__ABOUT THIS TASK__.
Each line from the one containing "Screen dimensions: 540x894" to the end of the data must be copied exactly, the first and last included; no other lines and no pictures belong in the copy.

[DATA TO EXAMINE Boundary: Start]

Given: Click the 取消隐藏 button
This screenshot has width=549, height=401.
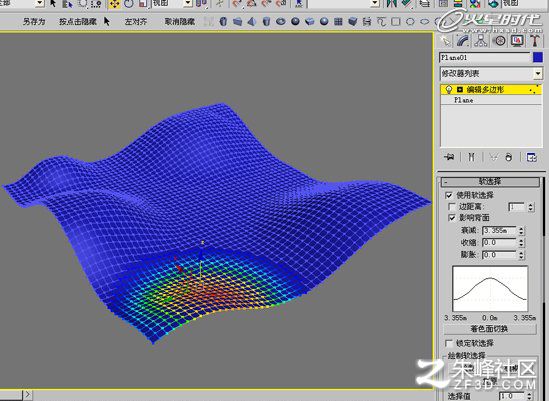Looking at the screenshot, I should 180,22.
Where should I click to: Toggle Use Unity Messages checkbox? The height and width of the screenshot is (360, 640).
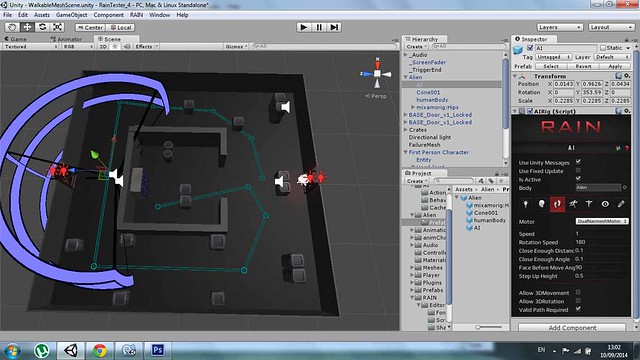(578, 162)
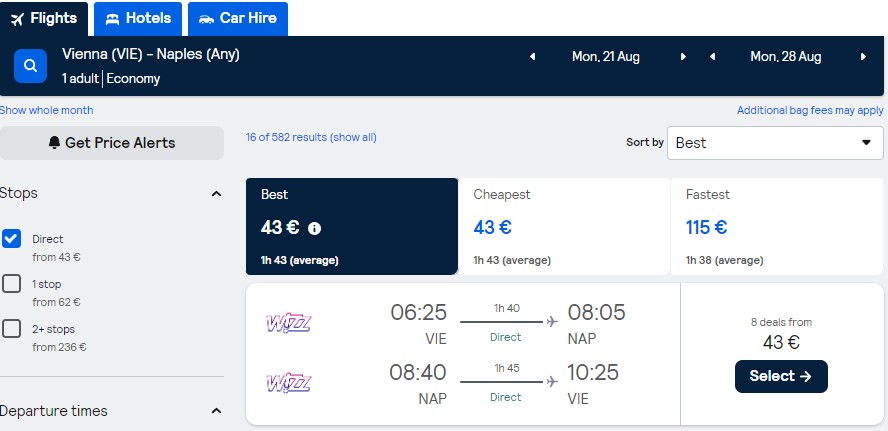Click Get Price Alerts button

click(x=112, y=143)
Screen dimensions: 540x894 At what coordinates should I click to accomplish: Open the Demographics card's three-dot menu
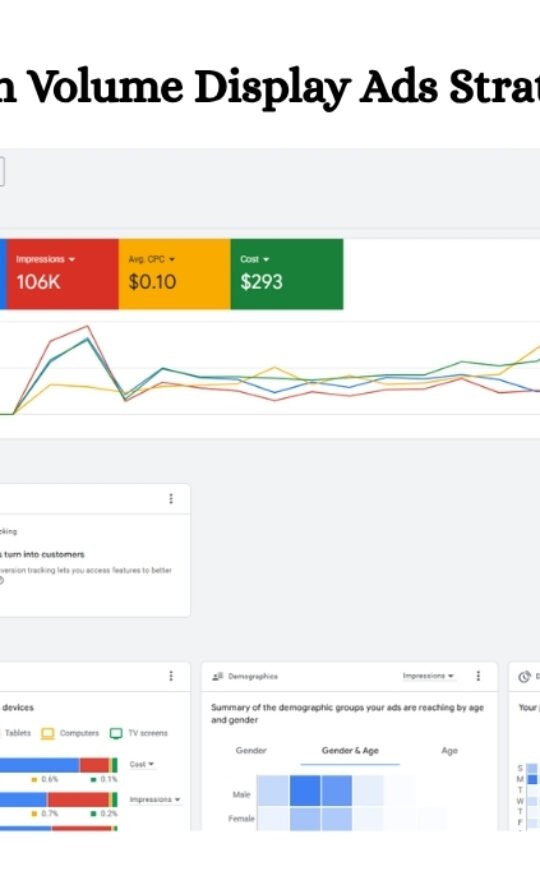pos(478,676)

[DATA TO EXAMINE Boundary: End]

__OUTPUT OF THE EXERCISE__.
Screen dimensions: 540x894 At what coordinates should I click to accomplish: Open the Demographics card's three-dot menu
pos(478,676)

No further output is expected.